What is required = Determine how many lines in the records include "Identify". Write the number and nothing more.

Listed records =
- Opening Delimiter -

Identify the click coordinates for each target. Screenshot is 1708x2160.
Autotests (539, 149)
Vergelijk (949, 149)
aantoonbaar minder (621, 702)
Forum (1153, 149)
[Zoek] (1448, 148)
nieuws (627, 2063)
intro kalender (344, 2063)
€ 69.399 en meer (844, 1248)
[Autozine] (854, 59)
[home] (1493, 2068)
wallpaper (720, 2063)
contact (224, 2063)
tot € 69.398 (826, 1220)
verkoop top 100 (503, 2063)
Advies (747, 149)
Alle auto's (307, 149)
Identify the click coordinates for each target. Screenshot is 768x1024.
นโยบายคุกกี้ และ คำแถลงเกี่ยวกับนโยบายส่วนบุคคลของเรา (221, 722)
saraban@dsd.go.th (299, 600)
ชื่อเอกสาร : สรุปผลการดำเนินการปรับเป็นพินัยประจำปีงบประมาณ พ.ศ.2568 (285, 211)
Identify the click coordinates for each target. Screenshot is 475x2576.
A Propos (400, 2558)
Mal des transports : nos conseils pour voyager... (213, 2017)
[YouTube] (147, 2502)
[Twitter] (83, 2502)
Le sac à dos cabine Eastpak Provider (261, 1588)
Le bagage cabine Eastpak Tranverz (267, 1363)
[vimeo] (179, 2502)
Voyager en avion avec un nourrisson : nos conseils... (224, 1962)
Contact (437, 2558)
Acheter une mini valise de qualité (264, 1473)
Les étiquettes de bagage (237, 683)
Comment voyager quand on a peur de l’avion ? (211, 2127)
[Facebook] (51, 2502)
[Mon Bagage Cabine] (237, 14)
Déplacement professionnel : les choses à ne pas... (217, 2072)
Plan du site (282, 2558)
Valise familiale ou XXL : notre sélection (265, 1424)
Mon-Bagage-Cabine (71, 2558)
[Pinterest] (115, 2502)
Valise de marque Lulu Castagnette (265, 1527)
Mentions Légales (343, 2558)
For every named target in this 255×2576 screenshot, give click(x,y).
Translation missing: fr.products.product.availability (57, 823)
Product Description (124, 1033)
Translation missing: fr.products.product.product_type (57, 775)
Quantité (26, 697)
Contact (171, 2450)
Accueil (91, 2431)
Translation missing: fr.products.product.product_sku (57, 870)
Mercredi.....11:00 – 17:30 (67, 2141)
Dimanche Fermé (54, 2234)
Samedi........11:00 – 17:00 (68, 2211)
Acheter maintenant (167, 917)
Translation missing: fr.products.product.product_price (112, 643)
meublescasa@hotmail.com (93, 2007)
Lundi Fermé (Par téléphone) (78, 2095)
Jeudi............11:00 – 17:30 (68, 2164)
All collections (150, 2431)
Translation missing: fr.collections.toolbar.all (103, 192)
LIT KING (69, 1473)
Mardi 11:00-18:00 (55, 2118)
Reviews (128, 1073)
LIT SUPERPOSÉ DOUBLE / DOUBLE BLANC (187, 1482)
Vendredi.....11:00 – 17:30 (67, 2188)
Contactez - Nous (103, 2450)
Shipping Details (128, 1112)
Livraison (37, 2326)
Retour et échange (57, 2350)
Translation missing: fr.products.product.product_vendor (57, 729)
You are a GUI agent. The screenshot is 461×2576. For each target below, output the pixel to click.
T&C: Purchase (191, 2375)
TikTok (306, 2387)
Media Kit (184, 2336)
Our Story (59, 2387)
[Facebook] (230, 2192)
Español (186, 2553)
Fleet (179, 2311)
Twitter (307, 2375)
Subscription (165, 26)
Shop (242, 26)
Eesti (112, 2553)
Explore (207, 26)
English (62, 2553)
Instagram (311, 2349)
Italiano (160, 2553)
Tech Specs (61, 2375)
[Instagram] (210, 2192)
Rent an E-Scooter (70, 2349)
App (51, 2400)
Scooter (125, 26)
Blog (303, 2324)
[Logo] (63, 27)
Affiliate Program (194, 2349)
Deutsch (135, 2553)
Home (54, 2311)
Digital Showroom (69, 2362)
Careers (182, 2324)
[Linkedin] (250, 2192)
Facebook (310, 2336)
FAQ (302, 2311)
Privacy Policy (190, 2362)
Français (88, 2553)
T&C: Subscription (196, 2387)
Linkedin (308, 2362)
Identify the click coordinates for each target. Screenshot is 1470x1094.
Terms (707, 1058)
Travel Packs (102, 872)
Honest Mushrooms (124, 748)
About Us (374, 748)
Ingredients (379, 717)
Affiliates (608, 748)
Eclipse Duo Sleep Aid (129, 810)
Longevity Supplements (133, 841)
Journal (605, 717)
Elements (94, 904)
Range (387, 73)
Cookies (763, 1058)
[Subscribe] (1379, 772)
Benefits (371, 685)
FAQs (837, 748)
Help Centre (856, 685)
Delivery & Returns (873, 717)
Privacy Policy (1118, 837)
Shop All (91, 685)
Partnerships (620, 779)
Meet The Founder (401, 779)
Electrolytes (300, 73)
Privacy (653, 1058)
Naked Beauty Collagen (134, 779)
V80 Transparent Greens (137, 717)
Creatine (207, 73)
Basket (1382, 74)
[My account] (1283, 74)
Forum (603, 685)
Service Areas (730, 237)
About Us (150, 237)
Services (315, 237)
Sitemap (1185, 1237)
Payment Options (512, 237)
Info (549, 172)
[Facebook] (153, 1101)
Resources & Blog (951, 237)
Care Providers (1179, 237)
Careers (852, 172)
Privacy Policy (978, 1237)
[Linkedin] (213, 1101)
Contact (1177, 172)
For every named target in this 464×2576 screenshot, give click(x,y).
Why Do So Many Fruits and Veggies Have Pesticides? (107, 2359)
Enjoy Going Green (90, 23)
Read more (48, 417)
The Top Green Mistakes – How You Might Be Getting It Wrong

- Closing Delimiter -

Exercise response = 4